Your goal
Which of the lines below contain the string "download"? Copy each one.

[Opening Supplied material section]

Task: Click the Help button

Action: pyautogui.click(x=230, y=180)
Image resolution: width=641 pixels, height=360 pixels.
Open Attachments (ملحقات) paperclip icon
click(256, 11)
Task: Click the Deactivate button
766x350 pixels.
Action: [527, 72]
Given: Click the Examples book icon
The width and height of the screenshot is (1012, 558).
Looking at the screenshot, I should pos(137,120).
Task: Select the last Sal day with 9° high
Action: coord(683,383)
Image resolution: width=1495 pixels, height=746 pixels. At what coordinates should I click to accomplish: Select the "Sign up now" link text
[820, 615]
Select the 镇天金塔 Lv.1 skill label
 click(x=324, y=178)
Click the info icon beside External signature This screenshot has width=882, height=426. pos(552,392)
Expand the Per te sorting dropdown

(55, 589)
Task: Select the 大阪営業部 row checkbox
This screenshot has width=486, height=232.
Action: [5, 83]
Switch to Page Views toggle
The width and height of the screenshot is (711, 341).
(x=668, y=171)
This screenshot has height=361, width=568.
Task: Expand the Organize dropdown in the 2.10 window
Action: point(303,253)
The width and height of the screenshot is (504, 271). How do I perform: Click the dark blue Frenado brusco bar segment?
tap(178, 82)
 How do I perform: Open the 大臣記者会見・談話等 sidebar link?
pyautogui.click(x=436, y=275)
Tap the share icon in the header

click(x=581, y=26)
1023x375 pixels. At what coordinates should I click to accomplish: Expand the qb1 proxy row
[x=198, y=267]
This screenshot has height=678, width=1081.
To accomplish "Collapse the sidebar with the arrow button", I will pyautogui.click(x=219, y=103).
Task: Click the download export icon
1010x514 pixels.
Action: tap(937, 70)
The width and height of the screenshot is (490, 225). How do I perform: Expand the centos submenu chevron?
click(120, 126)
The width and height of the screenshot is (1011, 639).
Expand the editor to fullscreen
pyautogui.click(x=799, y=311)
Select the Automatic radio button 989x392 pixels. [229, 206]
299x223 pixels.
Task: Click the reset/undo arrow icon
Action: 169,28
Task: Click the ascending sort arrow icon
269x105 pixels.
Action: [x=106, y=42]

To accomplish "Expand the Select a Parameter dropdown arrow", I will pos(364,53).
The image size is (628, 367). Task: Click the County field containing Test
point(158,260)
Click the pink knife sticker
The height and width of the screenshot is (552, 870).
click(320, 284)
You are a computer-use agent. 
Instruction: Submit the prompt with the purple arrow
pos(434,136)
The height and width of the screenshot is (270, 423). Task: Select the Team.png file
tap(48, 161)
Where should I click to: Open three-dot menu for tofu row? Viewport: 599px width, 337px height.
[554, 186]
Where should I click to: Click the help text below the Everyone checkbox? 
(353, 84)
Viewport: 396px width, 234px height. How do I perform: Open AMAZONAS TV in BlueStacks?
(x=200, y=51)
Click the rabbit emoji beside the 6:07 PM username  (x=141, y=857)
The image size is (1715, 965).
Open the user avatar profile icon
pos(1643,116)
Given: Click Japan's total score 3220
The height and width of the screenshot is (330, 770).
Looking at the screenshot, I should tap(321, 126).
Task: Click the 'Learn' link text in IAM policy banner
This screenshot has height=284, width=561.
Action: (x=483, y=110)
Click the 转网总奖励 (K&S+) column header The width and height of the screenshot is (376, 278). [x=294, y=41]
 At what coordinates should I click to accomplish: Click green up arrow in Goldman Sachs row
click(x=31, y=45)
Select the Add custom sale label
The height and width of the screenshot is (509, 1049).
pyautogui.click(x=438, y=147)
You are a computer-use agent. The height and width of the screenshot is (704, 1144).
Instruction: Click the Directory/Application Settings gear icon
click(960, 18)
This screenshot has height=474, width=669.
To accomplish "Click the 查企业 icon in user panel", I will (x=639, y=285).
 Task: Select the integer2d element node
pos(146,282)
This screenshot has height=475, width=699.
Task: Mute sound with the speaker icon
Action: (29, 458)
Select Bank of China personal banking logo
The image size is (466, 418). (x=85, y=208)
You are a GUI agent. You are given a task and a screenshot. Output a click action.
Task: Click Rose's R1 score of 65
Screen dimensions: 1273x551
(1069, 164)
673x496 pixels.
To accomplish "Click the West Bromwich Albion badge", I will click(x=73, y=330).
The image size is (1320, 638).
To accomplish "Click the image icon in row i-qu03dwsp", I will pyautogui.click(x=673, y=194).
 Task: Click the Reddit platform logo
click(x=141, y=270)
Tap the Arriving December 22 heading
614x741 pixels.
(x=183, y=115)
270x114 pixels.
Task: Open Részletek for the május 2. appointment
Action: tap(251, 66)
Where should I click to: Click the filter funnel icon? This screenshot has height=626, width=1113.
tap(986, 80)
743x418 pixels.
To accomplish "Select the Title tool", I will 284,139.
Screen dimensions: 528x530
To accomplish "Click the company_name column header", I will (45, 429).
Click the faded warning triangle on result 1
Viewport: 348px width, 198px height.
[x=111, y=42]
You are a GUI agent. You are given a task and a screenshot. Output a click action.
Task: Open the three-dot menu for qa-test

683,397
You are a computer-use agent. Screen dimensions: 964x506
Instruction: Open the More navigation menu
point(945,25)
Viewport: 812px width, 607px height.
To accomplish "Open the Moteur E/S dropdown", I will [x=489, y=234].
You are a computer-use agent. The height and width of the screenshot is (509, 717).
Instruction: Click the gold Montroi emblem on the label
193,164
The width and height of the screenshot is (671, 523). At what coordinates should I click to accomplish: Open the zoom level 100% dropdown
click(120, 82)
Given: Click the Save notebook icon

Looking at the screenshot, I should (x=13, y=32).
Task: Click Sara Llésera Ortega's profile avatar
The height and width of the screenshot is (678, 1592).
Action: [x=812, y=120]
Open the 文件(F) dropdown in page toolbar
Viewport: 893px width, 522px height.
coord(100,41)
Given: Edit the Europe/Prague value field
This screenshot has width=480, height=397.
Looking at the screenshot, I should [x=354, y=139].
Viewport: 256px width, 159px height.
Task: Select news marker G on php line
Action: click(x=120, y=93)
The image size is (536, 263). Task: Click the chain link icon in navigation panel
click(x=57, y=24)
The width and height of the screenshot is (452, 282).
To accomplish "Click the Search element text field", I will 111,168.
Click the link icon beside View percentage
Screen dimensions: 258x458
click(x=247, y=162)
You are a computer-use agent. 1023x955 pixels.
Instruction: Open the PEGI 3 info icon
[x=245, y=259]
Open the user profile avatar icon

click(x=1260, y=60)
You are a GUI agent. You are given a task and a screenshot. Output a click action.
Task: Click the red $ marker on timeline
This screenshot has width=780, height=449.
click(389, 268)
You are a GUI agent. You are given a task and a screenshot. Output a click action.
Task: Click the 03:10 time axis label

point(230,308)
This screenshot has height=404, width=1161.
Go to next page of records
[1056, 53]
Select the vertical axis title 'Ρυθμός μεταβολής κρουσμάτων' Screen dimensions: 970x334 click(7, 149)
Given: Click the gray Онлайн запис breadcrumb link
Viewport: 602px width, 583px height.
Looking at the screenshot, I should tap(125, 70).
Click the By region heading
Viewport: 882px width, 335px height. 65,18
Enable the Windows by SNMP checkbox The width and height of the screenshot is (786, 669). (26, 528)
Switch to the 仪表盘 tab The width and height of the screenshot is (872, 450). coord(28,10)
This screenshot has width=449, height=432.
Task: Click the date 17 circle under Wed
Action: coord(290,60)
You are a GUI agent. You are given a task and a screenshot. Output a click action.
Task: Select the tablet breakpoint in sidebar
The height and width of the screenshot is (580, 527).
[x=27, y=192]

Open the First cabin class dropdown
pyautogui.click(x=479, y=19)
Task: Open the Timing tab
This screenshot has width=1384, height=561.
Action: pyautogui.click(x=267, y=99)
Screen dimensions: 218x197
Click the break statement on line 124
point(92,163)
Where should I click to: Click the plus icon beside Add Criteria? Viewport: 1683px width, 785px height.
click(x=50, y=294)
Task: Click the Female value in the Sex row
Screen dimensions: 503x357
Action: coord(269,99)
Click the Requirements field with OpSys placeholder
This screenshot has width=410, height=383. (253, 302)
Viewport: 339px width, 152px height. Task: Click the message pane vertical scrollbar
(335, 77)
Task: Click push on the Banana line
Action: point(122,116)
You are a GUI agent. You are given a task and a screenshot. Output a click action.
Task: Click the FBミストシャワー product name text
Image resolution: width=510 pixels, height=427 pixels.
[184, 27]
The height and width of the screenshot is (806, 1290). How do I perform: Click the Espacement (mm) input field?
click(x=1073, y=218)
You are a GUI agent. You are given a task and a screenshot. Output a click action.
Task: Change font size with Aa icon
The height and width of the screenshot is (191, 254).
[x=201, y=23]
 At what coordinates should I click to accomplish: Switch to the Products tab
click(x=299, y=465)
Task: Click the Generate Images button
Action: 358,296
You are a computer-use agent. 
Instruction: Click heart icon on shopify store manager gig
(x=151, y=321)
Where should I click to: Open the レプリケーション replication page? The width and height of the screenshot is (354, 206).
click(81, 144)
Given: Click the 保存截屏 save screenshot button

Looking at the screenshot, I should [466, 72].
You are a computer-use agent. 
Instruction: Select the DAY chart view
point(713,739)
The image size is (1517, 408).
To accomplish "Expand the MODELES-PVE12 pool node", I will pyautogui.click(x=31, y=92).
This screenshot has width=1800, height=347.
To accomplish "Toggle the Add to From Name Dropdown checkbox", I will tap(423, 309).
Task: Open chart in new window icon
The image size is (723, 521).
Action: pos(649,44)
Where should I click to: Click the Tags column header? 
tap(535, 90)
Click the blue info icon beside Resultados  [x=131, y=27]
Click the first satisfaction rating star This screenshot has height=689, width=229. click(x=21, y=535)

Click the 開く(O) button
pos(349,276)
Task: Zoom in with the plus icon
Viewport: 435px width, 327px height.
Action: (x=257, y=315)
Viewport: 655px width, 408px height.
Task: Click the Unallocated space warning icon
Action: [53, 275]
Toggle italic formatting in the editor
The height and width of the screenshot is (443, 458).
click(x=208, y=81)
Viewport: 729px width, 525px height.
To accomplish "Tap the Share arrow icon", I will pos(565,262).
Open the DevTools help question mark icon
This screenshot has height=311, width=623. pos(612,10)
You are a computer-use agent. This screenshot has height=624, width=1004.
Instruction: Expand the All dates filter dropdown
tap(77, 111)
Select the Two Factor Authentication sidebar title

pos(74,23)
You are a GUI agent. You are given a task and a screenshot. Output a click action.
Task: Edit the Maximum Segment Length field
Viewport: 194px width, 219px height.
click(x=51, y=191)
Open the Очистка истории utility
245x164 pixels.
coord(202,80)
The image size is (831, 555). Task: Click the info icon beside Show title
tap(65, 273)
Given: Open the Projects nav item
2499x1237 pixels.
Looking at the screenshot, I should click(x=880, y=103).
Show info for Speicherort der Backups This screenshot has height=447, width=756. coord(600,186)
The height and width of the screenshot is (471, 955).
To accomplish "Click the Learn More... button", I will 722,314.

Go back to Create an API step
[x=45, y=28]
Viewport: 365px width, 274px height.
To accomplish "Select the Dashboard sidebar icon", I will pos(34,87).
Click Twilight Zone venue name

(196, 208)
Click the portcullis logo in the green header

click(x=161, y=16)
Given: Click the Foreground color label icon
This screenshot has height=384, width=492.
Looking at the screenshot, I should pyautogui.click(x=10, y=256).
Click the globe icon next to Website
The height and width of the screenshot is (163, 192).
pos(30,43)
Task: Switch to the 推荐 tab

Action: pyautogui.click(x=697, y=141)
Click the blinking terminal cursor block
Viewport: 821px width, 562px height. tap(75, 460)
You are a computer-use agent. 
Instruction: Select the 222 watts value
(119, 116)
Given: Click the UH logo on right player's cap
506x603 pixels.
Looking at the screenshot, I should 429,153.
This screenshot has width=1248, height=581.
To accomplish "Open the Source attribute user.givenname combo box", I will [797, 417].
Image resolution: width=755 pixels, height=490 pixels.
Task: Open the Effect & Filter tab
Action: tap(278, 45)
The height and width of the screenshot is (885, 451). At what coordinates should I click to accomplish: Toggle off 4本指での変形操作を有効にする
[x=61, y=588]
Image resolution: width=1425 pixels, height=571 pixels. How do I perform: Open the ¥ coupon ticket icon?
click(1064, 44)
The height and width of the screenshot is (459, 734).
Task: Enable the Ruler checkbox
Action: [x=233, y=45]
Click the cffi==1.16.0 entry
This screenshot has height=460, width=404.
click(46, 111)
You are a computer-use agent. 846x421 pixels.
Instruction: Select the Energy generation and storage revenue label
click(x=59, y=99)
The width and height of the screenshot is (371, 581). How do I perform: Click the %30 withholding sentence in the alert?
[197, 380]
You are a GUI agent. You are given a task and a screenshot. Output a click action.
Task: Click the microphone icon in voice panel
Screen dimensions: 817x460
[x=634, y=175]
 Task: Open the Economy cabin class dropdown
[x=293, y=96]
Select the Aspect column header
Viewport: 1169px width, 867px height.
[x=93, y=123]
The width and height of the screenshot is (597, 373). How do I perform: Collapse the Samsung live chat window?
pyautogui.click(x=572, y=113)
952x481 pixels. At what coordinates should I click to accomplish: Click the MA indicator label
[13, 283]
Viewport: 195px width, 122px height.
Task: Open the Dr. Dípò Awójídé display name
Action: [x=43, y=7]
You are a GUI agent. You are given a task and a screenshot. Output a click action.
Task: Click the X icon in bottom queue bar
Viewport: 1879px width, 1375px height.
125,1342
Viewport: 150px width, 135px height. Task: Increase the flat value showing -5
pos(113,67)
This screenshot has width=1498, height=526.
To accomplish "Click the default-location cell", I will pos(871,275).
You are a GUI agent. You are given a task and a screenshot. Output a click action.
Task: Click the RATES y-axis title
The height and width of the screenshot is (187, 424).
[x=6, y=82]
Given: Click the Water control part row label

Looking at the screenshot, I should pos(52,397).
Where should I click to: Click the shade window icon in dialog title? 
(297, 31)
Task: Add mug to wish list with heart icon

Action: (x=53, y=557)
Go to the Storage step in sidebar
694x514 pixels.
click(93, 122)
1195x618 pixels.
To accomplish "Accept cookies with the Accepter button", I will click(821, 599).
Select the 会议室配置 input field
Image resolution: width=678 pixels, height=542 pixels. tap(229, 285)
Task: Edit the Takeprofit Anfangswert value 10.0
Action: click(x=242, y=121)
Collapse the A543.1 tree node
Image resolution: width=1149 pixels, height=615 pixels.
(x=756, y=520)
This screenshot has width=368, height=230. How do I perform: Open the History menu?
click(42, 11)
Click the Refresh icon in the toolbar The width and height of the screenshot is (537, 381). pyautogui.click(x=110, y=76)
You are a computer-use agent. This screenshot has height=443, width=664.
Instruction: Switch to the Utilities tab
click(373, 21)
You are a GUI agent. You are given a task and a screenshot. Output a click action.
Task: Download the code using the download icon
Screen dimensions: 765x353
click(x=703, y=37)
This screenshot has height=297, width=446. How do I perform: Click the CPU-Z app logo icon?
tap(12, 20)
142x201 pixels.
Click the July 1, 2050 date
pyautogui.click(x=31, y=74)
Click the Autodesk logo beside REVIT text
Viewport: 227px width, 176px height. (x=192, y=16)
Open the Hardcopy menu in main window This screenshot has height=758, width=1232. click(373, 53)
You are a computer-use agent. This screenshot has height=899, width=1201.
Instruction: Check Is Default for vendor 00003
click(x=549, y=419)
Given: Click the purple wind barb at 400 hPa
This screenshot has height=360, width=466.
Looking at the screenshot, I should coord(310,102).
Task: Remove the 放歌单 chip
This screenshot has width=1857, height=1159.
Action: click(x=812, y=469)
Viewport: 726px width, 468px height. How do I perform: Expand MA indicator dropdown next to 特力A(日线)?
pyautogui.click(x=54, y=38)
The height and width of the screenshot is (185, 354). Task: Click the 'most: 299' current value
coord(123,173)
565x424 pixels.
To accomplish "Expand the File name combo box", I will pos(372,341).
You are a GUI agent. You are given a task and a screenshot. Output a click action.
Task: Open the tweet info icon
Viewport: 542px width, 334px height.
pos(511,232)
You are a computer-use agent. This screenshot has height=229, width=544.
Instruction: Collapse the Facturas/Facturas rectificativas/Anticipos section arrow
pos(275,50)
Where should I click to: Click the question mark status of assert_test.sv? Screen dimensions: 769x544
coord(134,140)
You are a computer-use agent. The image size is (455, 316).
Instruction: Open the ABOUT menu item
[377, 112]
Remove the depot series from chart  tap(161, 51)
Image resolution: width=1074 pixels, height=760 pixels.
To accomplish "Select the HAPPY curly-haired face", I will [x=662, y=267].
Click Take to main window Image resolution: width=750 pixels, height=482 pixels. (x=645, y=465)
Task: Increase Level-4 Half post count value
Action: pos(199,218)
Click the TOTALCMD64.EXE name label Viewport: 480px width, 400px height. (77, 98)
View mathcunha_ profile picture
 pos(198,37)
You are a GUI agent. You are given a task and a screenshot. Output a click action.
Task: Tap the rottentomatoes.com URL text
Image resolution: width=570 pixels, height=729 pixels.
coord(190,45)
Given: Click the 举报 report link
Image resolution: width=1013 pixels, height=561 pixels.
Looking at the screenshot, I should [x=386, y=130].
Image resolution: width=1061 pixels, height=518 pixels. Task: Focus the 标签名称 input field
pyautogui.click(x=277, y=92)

[Closing Supplied material section]

Exercise result
Task: Click the download export icon
Task: Download the code using the download icon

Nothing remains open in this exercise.